* [WHAT YOU WILL DO] Can you reproduce all of the data below verbatim, line for line?

Source data:
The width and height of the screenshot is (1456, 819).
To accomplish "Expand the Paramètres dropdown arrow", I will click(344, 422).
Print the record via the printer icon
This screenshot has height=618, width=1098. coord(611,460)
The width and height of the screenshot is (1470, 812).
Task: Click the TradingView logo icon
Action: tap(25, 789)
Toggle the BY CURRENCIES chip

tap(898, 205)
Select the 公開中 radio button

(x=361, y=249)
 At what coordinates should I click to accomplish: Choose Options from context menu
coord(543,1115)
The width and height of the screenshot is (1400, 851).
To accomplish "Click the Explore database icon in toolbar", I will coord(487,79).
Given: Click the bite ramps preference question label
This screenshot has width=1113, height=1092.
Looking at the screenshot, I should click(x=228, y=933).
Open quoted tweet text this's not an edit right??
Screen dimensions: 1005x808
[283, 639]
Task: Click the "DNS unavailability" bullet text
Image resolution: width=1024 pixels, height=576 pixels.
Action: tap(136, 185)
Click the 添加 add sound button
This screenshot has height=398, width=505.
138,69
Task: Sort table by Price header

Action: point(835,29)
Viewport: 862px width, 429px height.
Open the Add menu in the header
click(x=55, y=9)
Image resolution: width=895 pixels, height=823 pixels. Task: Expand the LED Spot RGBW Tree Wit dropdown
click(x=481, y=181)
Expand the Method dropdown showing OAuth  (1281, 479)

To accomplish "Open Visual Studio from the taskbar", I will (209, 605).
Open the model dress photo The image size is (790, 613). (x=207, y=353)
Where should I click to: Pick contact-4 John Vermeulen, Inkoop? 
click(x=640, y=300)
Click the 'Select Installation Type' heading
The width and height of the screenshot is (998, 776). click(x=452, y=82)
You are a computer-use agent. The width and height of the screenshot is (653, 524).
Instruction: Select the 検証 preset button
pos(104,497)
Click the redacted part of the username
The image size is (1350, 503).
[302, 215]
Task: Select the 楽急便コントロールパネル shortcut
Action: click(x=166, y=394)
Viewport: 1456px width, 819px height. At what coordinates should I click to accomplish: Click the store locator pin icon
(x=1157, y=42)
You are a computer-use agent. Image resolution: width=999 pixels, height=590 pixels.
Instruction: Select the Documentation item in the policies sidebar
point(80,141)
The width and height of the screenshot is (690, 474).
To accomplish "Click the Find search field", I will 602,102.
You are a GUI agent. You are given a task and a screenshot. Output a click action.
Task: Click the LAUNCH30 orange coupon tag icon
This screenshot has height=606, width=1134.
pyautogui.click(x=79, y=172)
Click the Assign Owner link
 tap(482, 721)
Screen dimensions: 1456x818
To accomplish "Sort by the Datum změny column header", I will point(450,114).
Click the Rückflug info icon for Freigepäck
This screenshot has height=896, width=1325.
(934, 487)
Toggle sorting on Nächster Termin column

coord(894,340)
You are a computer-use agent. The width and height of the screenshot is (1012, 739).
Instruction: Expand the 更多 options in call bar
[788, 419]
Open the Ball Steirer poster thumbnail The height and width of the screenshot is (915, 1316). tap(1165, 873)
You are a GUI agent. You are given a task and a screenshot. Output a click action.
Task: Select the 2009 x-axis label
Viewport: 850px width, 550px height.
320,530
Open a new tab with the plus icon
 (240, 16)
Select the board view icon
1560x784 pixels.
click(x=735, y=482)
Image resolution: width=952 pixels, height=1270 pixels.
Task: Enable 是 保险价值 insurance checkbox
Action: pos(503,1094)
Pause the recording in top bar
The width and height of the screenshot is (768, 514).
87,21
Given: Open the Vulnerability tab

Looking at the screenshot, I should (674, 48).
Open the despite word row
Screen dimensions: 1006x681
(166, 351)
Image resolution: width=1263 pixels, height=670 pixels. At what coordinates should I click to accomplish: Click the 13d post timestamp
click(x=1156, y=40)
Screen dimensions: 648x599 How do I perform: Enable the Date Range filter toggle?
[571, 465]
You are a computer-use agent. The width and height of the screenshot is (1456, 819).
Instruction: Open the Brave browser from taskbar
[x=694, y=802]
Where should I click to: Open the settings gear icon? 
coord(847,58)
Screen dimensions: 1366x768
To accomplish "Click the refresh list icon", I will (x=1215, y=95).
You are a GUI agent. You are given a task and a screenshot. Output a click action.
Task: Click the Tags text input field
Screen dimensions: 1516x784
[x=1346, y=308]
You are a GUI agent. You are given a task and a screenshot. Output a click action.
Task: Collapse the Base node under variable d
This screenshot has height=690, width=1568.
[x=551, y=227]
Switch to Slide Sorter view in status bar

* [RESULT OF THIS EXERCISE]
The width and height of the screenshot is (1456, 819).
To accomplish "Expand the Paramètres dropdown arrow", I will click(344, 422).
Print the record via the printer icon
This screenshot has height=618, width=1098. coord(611,460)
The width and height of the screenshot is (1470, 812).
Task: Click the TradingView logo icon
Action: tap(25, 789)
Toggle the BY CURRENCIES chip

tap(898, 205)
Select the 公開中 radio button

(x=361, y=249)
 At what coordinates should I click to accomplish: Choose Options from context menu
coord(543,1115)
The width and height of the screenshot is (1400, 851).
To accomplish "Click the Explore database icon in toolbar", I will coord(487,79).
Given: Click the bite ramps preference question label
This screenshot has width=1113, height=1092.
Looking at the screenshot, I should click(x=228, y=933).
Open quoted tweet text this's not an edit right??
Screen dimensions: 1005x808
[283, 639]
Task: Click the "DNS unavailability" bullet text
Image resolution: width=1024 pixels, height=576 pixels.
Action: tap(136, 185)
Click the 添加 add sound button
This screenshot has height=398, width=505.
138,69
Task: Sort table by Price header

Action: point(835,29)
Viewport: 862px width, 429px height.
Open the Add menu in the header
click(x=55, y=9)
Image resolution: width=895 pixels, height=823 pixels. Task: Expand the LED Spot RGBW Tree Wit dropdown
click(x=481, y=181)
Expand the Method dropdown showing OAuth  (1281, 479)

To accomplish "Open Visual Studio from the taskbar", I will (209, 605).
Open the model dress photo The image size is (790, 613). (x=207, y=353)
Where should I click to: Pick contact-4 John Vermeulen, Inkoop? 
click(x=640, y=300)
Click the 'Select Installation Type' heading
The width and height of the screenshot is (998, 776). click(x=452, y=82)
You are a computer-use agent. The width and height of the screenshot is (653, 524).
Instruction: Select the 検証 preset button
pos(104,497)
Click the redacted part of the username
The image size is (1350, 503).
[302, 215]
Task: Select the 楽急便コントロールパネル shortcut
Action: click(x=166, y=394)
Viewport: 1456px width, 819px height. At what coordinates should I click to accomplish: Click the store locator pin icon
(x=1157, y=42)
You are a computer-use agent. Image resolution: width=999 pixels, height=590 pixels.
Instruction: Select the Documentation item in the policies sidebar
point(80,141)
The width and height of the screenshot is (690, 474).
To accomplish "Click the Find search field", I will 602,102.
You are a GUI agent. You are given a task and a screenshot. Output a click action.
Task: Click the LAUNCH30 orange coupon tag icon
This screenshot has height=606, width=1134.
pyautogui.click(x=79, y=172)
Click the Assign Owner link
 tap(482, 721)
Screen dimensions: 1456x818
To accomplish "Sort by the Datum změny column header", I will point(450,114).
Click the Rückflug info icon for Freigepäck
This screenshot has height=896, width=1325.
(934, 487)
Toggle sorting on Nächster Termin column

coord(894,340)
You are a computer-use agent. The width and height of the screenshot is (1012, 739).
Instruction: Expand the 更多 options in call bar
[788, 419]
Open the Ball Steirer poster thumbnail The height and width of the screenshot is (915, 1316). tap(1165, 873)
You are a GUI agent. You are given a task and a screenshot. Output a click action.
Task: Select the 2009 x-axis label
Viewport: 850px width, 550px height.
320,530
Open a new tab with the plus icon
 (240, 16)
Select the board view icon
1560x784 pixels.
click(x=735, y=482)
Image resolution: width=952 pixels, height=1270 pixels.
Task: Enable 是 保险价值 insurance checkbox
Action: pos(503,1094)
Pause the recording in top bar
The width and height of the screenshot is (768, 514).
87,21
Given: Open the Vulnerability tab

Looking at the screenshot, I should (674, 48).
Open the despite word row
Screen dimensions: 1006x681
(166, 351)
Image resolution: width=1263 pixels, height=670 pixels. At what coordinates should I click to accomplish: Click the 13d post timestamp
click(x=1156, y=40)
Screen dimensions: 648x599 How do I perform: Enable the Date Range filter toggle?
[571, 465]
You are a computer-use agent. The width and height of the screenshot is (1456, 819).
Instruction: Open the Brave browser from taskbar
[x=694, y=802]
Where should I click to: Open the settings gear icon? 
coord(847,58)
Screen dimensions: 1366x768
To accomplish "Click the refresh list icon", I will (x=1215, y=95).
You are a GUI agent. You are given a task and a screenshot. Output a click action.
Task: Click the Tags text input field
Screen dimensions: 1516x784
[x=1346, y=308]
You are a GUI agent. You are given a task and a screenshot. Output a click action.
Task: Collapse the Base node under variable d
This screenshot has height=690, width=1568.
[x=551, y=227]
Switch to Slide Sorter view in status bar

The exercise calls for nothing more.